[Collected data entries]
[Start of section]
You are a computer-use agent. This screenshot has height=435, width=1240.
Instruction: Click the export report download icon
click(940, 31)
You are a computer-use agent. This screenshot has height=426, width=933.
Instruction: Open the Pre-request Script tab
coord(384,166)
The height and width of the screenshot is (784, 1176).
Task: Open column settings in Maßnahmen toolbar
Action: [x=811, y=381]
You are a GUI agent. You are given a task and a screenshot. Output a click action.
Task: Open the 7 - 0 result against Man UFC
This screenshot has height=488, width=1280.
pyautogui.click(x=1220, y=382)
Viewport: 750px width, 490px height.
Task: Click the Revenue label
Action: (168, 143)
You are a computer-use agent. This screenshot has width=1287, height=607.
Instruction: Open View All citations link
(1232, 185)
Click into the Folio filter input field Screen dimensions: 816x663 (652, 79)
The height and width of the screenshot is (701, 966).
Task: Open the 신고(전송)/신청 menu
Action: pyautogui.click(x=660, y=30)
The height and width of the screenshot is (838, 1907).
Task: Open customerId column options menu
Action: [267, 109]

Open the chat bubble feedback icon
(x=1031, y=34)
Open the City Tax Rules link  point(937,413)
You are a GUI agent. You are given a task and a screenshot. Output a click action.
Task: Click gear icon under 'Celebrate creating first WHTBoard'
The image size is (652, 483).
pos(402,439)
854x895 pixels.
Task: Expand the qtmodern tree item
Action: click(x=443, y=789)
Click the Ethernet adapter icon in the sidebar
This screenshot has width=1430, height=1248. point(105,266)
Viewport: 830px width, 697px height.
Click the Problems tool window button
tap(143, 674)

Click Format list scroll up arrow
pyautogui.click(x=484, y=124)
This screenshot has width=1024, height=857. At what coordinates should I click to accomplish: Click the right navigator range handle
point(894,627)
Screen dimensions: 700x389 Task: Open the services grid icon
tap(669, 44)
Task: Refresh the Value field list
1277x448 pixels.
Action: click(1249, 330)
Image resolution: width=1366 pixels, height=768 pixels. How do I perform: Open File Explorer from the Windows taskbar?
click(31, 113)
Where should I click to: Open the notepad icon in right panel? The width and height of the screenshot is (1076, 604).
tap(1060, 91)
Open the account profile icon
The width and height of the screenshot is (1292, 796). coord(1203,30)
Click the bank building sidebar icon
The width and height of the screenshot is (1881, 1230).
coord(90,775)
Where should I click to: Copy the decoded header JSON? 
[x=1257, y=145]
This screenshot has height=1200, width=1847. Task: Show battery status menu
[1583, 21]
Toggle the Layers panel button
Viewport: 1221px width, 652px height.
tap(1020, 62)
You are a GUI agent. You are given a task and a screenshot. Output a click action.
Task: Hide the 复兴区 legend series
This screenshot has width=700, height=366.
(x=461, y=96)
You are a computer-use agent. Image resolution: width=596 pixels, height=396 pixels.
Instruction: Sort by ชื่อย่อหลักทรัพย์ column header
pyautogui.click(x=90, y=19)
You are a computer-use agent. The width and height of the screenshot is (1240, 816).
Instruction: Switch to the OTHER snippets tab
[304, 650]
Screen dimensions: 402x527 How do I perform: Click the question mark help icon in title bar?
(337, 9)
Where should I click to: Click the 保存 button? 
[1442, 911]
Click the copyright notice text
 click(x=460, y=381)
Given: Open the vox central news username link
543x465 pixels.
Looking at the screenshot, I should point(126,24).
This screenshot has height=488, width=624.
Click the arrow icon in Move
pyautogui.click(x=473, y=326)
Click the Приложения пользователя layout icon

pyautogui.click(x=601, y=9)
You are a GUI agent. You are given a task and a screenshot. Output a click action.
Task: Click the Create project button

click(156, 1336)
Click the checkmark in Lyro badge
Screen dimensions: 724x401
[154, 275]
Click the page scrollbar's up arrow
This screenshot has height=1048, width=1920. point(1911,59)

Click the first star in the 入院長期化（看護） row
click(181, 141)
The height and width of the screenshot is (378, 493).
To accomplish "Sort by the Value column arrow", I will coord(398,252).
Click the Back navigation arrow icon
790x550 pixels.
[End of section]
Exercise requirements:
Up to and including the line with "has height=426, width=933.", write out the records above exactly, starting from their first line.

Answer for the task:
You are a computer-use agent. This screenshot has height=435, width=1240.
Instruction: Click the export report download icon
click(940, 31)
You are a computer-use agent. This screenshot has height=426, width=933.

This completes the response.